**WORK REQUEST**. Go through each line of the records below and count those with the word "computer". Give only the count.

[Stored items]
----------

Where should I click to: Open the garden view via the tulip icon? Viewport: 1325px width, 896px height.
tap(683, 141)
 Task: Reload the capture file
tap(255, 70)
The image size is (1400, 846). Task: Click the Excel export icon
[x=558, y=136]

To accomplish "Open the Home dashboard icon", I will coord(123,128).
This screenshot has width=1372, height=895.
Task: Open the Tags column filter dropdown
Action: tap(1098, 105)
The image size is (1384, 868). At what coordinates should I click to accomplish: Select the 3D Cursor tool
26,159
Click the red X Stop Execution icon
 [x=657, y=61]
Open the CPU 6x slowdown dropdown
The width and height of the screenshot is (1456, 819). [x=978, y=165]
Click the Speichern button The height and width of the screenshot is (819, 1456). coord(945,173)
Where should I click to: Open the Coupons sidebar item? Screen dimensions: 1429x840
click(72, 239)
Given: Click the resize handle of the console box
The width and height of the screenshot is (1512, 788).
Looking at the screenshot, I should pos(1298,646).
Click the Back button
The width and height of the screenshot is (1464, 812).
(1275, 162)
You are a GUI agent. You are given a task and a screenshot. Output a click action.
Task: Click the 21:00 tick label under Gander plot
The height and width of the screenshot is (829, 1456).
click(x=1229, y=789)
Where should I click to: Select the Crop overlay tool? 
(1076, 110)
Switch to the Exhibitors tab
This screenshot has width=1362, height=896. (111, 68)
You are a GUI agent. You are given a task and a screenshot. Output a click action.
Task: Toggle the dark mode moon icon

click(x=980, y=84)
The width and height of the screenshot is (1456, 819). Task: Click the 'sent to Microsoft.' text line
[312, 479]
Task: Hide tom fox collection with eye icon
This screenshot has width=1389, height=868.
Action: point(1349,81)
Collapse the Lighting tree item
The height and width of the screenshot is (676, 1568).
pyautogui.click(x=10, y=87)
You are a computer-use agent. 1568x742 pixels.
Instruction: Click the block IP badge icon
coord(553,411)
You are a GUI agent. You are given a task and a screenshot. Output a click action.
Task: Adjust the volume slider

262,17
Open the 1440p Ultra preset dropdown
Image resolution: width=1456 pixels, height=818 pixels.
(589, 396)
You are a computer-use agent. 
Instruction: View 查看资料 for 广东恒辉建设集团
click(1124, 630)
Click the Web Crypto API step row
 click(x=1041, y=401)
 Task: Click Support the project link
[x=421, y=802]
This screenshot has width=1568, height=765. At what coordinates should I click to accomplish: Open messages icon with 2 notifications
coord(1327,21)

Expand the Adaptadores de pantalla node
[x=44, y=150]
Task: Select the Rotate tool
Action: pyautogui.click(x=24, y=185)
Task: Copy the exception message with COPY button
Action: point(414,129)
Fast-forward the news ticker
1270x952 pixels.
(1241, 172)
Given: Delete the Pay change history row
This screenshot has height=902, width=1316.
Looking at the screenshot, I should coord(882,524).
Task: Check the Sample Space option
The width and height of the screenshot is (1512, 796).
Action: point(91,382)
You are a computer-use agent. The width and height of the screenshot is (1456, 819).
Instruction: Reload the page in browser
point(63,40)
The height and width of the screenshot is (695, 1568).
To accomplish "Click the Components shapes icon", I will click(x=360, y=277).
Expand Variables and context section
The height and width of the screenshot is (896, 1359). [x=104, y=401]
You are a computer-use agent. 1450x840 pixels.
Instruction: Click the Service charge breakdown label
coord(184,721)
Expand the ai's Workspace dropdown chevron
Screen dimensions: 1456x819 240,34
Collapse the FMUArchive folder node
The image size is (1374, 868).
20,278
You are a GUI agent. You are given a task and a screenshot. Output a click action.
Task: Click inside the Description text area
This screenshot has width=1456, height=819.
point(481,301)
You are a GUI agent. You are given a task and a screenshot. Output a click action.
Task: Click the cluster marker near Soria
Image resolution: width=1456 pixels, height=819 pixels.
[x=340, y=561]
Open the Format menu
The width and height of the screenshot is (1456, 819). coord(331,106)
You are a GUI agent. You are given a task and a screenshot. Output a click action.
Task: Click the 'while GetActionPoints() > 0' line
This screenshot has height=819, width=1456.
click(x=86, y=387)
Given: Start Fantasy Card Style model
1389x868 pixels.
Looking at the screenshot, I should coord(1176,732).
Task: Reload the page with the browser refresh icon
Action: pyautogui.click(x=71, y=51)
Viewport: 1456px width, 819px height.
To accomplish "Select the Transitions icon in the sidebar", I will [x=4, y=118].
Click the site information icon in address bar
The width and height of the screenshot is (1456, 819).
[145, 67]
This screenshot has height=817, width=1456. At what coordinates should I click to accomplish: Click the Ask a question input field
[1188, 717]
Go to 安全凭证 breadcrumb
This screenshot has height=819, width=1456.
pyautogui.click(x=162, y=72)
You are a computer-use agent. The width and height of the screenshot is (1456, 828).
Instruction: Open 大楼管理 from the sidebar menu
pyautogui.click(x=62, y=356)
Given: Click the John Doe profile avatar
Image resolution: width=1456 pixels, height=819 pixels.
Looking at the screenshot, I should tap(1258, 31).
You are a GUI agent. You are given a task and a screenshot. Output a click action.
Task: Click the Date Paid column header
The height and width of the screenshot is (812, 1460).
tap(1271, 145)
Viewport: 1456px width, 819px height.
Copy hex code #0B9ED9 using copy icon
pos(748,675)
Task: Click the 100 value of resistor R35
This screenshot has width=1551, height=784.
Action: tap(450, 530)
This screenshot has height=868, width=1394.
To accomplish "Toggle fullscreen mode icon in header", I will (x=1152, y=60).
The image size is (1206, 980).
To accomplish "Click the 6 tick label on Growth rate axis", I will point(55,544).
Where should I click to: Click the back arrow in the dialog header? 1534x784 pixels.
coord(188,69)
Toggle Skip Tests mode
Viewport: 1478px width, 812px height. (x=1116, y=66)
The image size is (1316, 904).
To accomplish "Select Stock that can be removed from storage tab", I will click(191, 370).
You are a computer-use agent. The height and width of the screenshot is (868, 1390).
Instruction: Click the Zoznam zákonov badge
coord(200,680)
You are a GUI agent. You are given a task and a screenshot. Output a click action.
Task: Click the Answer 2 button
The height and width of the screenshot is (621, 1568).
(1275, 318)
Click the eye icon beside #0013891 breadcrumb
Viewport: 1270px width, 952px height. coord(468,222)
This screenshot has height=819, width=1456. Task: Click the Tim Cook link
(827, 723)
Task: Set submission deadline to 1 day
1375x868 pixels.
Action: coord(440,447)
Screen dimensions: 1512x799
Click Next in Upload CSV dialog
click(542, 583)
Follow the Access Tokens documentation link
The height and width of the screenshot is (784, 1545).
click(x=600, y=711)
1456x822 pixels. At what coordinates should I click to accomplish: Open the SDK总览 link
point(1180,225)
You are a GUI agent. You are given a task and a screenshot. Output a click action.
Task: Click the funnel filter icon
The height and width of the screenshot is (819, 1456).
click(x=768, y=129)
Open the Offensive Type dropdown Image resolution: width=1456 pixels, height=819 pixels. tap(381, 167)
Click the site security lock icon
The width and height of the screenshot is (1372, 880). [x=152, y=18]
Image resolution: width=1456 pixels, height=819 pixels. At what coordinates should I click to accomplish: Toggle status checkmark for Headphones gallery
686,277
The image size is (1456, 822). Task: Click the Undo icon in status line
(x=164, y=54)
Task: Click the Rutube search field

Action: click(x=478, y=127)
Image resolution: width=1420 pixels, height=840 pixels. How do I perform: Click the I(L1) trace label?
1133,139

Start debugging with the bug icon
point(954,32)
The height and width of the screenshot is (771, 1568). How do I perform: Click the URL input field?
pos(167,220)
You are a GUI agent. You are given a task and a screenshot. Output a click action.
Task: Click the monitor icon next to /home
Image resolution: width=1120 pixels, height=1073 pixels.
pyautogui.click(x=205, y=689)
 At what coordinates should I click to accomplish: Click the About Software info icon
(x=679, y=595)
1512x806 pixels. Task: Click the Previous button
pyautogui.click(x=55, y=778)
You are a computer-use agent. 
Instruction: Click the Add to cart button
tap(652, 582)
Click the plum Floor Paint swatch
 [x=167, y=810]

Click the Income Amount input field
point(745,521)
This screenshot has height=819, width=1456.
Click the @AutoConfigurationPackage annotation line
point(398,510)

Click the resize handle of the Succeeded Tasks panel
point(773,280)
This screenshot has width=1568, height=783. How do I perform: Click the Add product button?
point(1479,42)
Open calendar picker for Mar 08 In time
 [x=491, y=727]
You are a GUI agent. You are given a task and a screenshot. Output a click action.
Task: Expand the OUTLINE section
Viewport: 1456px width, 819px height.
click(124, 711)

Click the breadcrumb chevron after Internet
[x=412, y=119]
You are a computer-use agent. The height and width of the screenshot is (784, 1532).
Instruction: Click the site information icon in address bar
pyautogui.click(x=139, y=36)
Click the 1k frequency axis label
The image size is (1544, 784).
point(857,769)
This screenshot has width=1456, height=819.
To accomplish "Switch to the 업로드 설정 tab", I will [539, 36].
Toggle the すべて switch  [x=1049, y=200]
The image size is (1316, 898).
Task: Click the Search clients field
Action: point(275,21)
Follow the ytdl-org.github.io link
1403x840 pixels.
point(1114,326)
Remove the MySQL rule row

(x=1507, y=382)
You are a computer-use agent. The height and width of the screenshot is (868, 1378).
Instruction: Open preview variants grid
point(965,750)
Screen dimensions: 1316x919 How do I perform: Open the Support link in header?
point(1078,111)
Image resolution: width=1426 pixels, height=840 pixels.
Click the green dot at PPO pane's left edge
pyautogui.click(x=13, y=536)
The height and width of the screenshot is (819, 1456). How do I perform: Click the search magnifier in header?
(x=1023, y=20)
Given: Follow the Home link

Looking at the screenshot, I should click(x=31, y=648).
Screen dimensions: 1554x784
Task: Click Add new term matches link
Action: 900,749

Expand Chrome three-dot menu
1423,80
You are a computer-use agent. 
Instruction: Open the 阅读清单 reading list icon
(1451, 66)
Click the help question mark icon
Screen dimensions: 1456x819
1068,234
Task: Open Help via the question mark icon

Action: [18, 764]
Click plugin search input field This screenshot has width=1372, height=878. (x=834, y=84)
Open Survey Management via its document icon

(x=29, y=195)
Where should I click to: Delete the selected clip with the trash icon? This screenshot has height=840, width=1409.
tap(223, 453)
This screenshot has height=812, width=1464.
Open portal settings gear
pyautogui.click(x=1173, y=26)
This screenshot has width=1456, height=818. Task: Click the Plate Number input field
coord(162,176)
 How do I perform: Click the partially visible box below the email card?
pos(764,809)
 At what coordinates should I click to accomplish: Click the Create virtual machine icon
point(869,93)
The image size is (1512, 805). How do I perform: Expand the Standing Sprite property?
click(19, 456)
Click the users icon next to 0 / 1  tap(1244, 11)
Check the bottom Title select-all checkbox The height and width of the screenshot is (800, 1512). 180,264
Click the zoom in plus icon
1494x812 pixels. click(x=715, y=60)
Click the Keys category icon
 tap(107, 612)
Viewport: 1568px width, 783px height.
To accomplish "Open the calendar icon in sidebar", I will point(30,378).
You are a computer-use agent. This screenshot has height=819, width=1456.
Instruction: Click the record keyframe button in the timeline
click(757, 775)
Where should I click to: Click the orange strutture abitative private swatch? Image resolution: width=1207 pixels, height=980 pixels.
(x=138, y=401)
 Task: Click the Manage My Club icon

----------

**RESPONSE BELOW**. 11